**Travail demandé:** Dans le texte sur la valeur du dinar algérien, recopiez le passage en commençant par "En janvier dernier, M." et en allant jusqu'à "produits et services.". Remplacez-y "taux de change" par "cours de change".

**Texte fourni:**
+++++

Sur la valeur du dinar algérien
Le dinar a beaucoup baissé par rapport au dollar américain depuis juin 2014 puisqu’un dollar valait 79,3 DA le 30 juin 2014 contre 99 DA le 30 juin 2015, soit une baisse de 20%. Cette baisse est partagée par plusieurs économies dépendantes des hydrocarbures et des matières premières : Australie : -19,6% ; Canada : -15,2% ; Norvège : -21,6% ; Russie : -40%. Nous pensons que le dinar algérien est encore surévalué et qu’il devrait baisser encore plus.
En janvier dernier, M. Abderrahmane Benkhelfa, membre du Conseil de la Monnaie et du Crédit (CMC), devenu récemment ministre des finances, s’est longuement exprimé sur la Radio M de Maghreb Emergent sur les problèmes du système financier algérien et sur sa vision des solutions. Concernant le dinar, on peut résumer son intervention par les points suivants :
1- Le dinar est surévalué. Il doit baisser.
2- Le marché de change parallèle ne peut plus continuer.
Entre autres solutions, M. Abderrahmane Benkhelfa a proposé :
1- Etablir plusieurs taux de change selon les produits et services.
2- Assécher la demande de devises en augmentant les allocations touristiques, des études et des soins à l’étranger.

+++++

**Données fournies:**
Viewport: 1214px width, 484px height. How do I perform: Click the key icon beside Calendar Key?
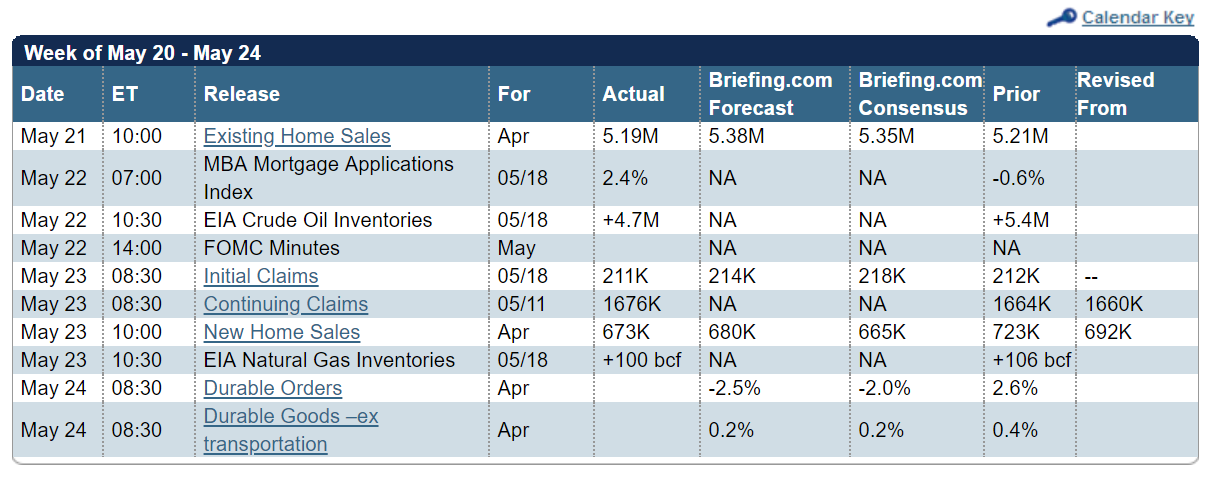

+++++

**Réponse correcte:**
En janvier dernier, M. Abderrahmane Benkhelfa, membre du Conseil de la Monnaie et du Crédit (CMC), devenu récemment ministre des finances, s’est longuement exprimé sur la Radio M de Maghreb Emergent sur les problèmes du système financier algérien et sur sa vision des solutions. Concernant le dinar, on peut résumer son intervention par les points suivants :
1- Le dinar est surévalué. Il doit baisser.
2- Le marché de change parallèle ne peut plus continuer.
Entre autres solutions, M. Abderrahmane Benkhelfa a proposé :
1- Etablir plusieurs cours de change selon les produits et services.